Putin instructs interagency group led by Oreshkin be formed for FX regulation and international settlements
MOSCOW. May 11 (Interfax) - Russian President Vladimir Putin has instructed that an interagency working group be formed in order to draw up new mechanisms in the field of FX regulation and international settlements.
The relevant instructions, signed by the president on May 9, have been published on the official legal information website.
According to the instructions, the interagency group is to be headed by presidential aide Maxim Oreshkin and will include Central Bank of Russia (CBR) Governor Elvira Nabiullina (by agreement), Finance Minister Anton Siluanov, Economic Development Minister Maxim Reshetnikov, as well as the heads of the Federal Tax Service, Federal Customs Service, Rosfinmonitoring, deputy ministers of Agriculture, Industry and Trade, Foreign Affairs, Energy, and representatives from several other agencies.

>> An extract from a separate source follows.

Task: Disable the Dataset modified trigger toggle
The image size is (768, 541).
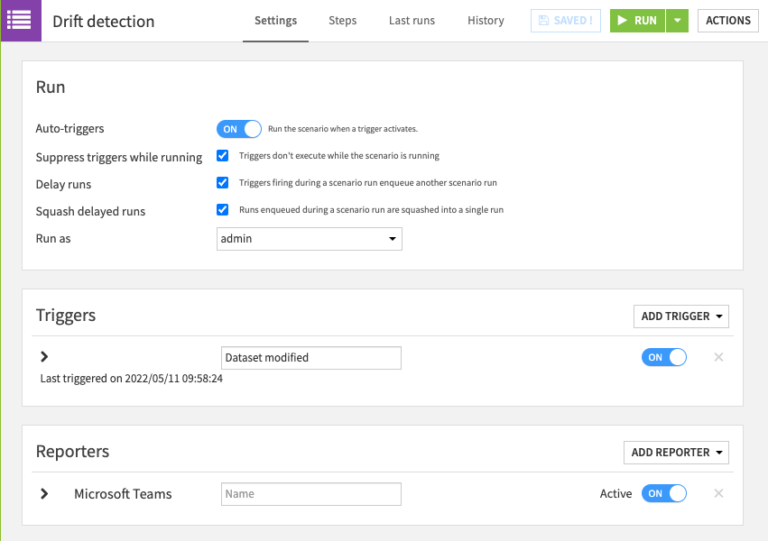Action: pos(664,357)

According to the approved statute, the interagency working group will be "a coordinating body established to ensure effective cooperation between federal authorities, the Central Bank of Russia, authorities of Russian constituent subjects, other state bodies and organizations in the implementation of state policy on currency regulation and international settlements."
One of the group's tasks will be "to develop a plan for the formation of the infrastructure of international settlements with trading partners from friendly foreign countries and friendly territories, including in Russian rubles or national currencies of such states and territories, and control over the implementation of this plan."
At the same time, the group will develop a second plan for the formation of of international settlements infrastructure, including in Russian rubles, with trading partners from countries that commit unfriendly acts against Russia.
The working group will have to draw up procedures for each of these two plans for settling payments with trading partners, including dealing with trade financing transactions.
Another task for the group will be "to develop measures of currency regulation in order to ensure the balance of supply and demand for transactions in the foreign exchange market."
Furthermore, the working group will draw up state policy measures aimed at "reduction of risks, connected with the suspension of operations with Russian foreign assets, to provide conformity of the balance of payments structure to the aims of stable economic development".